最終合意後の欧州側内部手続きにおける懸念の指摘
出典: フリー百科事典『ウィキペディア(Wikipedia)』 (2022/02/18 23:22 UTC 版)
「EU一般データ保護規則」の記事における「最終合意後の欧州側内部手続きにおける懸念の指摘」の解説
十分性認定の最終合意はなされたものの、その後欧州側の内部手続きで欧州データ保護会議が2018年12月5日に採択した意見書 が非常に厳しい内容だったため、欧州議会は2018年12月13日、欧州委員会にさらなる証拠の提出と説明を求める文書を採択した。
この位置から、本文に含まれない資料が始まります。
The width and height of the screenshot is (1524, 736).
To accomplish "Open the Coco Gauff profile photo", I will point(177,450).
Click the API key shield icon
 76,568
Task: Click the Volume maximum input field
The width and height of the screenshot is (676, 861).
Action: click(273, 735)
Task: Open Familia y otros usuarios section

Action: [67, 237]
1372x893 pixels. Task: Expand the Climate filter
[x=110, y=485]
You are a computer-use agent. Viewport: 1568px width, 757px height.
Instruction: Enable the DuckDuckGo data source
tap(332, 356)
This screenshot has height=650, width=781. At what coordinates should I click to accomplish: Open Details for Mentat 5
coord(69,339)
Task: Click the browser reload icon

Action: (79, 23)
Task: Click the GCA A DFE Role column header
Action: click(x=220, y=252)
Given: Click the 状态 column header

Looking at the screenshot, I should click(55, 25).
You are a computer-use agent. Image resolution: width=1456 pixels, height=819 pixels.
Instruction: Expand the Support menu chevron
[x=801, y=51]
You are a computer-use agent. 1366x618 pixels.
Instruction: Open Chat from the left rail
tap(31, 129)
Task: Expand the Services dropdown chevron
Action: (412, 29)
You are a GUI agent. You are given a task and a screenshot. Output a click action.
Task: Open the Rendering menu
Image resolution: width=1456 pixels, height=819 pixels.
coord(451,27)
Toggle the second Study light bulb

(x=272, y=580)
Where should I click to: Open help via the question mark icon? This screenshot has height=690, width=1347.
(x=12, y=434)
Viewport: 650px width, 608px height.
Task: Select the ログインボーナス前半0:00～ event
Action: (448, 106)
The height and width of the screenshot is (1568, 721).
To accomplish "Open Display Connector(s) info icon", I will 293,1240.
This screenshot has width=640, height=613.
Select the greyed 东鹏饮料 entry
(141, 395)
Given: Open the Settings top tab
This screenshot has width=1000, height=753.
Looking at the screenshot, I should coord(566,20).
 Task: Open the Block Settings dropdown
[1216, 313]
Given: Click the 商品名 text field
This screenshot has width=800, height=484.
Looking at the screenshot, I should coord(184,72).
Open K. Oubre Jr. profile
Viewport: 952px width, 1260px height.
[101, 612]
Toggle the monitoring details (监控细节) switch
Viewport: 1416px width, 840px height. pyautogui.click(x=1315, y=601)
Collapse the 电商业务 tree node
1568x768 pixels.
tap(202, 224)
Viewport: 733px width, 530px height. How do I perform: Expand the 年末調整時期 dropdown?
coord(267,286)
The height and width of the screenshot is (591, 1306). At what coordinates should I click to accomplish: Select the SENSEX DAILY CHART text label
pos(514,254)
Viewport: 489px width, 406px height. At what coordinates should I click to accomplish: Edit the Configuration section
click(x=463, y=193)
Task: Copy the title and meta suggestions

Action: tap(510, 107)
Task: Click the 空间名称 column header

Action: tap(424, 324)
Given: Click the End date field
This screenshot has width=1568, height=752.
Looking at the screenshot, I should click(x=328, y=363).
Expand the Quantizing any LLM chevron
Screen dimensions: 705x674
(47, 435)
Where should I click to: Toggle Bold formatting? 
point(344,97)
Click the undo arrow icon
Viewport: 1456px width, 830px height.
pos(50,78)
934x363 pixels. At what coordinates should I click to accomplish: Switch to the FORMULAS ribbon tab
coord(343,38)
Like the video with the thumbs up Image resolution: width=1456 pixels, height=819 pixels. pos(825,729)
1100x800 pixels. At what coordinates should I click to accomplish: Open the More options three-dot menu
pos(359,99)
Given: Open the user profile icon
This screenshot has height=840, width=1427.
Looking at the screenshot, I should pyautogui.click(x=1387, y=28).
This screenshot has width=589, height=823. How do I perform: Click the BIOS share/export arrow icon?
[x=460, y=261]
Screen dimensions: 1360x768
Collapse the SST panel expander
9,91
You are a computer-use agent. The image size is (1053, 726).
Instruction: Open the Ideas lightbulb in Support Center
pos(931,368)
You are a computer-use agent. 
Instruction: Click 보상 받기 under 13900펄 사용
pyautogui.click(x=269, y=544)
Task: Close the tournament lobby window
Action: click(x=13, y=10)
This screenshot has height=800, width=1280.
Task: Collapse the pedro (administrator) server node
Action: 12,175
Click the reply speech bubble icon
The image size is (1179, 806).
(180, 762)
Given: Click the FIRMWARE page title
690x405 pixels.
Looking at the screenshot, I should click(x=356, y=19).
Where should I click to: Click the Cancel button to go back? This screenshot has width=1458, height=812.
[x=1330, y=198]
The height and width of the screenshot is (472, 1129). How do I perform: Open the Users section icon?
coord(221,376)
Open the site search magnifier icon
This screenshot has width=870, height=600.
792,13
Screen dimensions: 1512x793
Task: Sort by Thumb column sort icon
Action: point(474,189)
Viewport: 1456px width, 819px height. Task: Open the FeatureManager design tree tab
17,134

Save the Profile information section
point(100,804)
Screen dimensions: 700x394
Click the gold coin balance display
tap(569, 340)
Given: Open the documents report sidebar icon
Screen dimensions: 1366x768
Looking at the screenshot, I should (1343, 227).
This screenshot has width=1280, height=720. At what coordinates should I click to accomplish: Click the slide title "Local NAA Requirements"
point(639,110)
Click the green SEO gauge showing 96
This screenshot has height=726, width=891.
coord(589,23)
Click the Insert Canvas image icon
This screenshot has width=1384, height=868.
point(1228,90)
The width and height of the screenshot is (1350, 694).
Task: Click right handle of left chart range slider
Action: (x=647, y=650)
この文書は「補完的ルール」だけでなく個人情報の保護に関する法律(以下「個人情報保護法」)自体も問題にしており、以下のような点を指摘している。 個人情報保護法の「個人情報データベース等」の規定に「利用方法からみて個人の権利利益を害するおそれが少ないものとして政令で定めるものを除く」とあるが、この被害基準の除外規定がEUのアプローチと一致しないおそれがある。 個人情報保護法の「個人データ」は「個人情報」の定義に基づくより狭い定義であり、十分性認定草案はGDPRの「個人データ」は常に個人情報保護法の「個人データ」に含まれるとあるが、法執行上の実効性を確認する必要がある。 個人情報保護法と個人情報保護委員会ガイドラインのいずれも、例えばフェイスブック、ケンブリッジ・アナリティカのプロファイリング事例のような、自動化された意思決定とプロファイリングに対して、個人の権利を保護する包括的な法的枠組みを持っていない。 個人情報保護法にダイレクトマーケティングに特化した条項が存在しない。 個人情報保護法と補完的ルールの組合せがAPEC越境プライバシーシステム(CBPRシステム)の保護レベルより高いとしても、日本から外国にある第三者への提供について、EU個人データ主体から同意を得る際にデータ主体に提供する「本人が同意に係る判断を行うために必要な移転先の状況についての情報」の範囲が明確に定義されていない。 個人情報保護法の強制力に実効性を持たせるためには罰金の水準が十分でないが、刑事罰の規定もあるので、過去の罰金および刑事罰の実績について調査する必要がある。 個人情報保護委員会は警察による個人データ処理活動に対する監督権限を持たず、別途府県公安委員会による監督メカニズムがあり、情報公開・個人情報保護審査会も一定の権限を持つが、これらの監督に法的強制力がない。